Sunday 29 September 2013

[Snip]1:
A Review of Mary Dalton's Hooking

Hooking
Mary Dalton
(Signal Editions, 2013)

Reviewed by Patrick Warner

The Dalton Interview2
[snip] "The cento, according to the Princeton Encyclopedia of Poetry and Poetics, is a poetic creation made of passages taken from some major poet of the past, such as Homer or Virgil, and woven together as a form of tribute. In the 4th century A.D., Ausonius, himself a maker of centos, laid out some rules. He stated that the passages could be from the same poet or many. Among poets whose works have been paid tribute to through centos are: Euripides, Ovid, Petrarch, Shakespeare, and Goethe. In recent centuries there have been humorous centos. R. S. Gwynn wrote a rather lugubrious one about his own aging, entitled “Approaching a Significant Birthday, He Peruses The Norton Anthology of Poetry.” Online, I discovered something called CentoBingo and some rather underwhelming constructions called “Cento Mash-Ups.” I found out that the Empress Eudocia, the wife of Byzantine Emperor Theodosius II and an influential Christian in the 5th century A.D., had constructed a 2500-line cento out of Homeric passages in order to tell Biblical stories. The cento began to have a whiff of the circus about it for me. [snip]
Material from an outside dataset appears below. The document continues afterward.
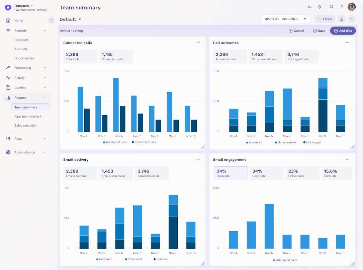Click the tasks checklist icon in the header
The image size is (363, 270).
tap(309, 7)
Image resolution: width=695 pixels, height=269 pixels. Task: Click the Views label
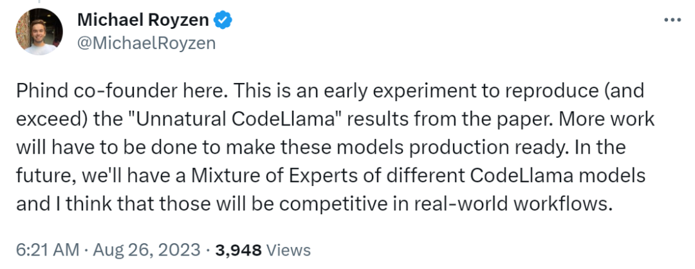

In making these collages, then, I felt connected to the activity my mother and aunts had engaged in in their childhood and young womanhood, when goods and money were scarce and chilly floors needed warm mats. But there were, of course, other motives, other satisfactions. It seemed to me that the cento, as I came to know the form, was one way to respond to what often appeared to be drearily earnest and misguided pronouncements about appropriation and originality. There, says the cento, what do you think of me? There is not a single original line in me, yet can you deny that I am something new? [snip]

I think of the lines I’ve excised from poems as material, as strips of words. Each line, the hooking of these words into this particular sequence on a line, is the creation of its individual author; the sum of the lines in each cento, the way in which these syntactical fragments have been hooked together, is my creation. These pieces are at once mine and not mine." [snip]

Minims3

What was it again?
Death by avalanche, birth by failed conception?
See-saws. There have been a few of them.

Irksome and moody, the early traffic whizzes by.
And you’re face to face with history,
the draining board, its dull mineral shine.

The pitched grey, gull-swept sea,
the badly behaved crowd—
each blade, for once, truly metallic.

Nothing that doesn’t have to moves.
The weatherman tells me that the winter comes on
because it wants to. Never that. Because it must.

Against each wall, a lame hope waiting,
without the certificate,
and doubly bold.

The Carey Review4
[snip] “Newfoundland poet Mary Dalton makes radical use of an age-old form in Hooking [snip]. The cento is a kind of patchwork poem made up of lines from other poets; it’s meant to pay tribute to the source material, and was popular in Ancient Greece. Dalton imposes an added condition on herself: each cento’s line has the same position in the original poems, so “Gauze,” for instance, is composed of the fourth line from work by writers as varied as Sylvia Plath and Leonard Cohen. (All the sources are listed in a section at the back of the book).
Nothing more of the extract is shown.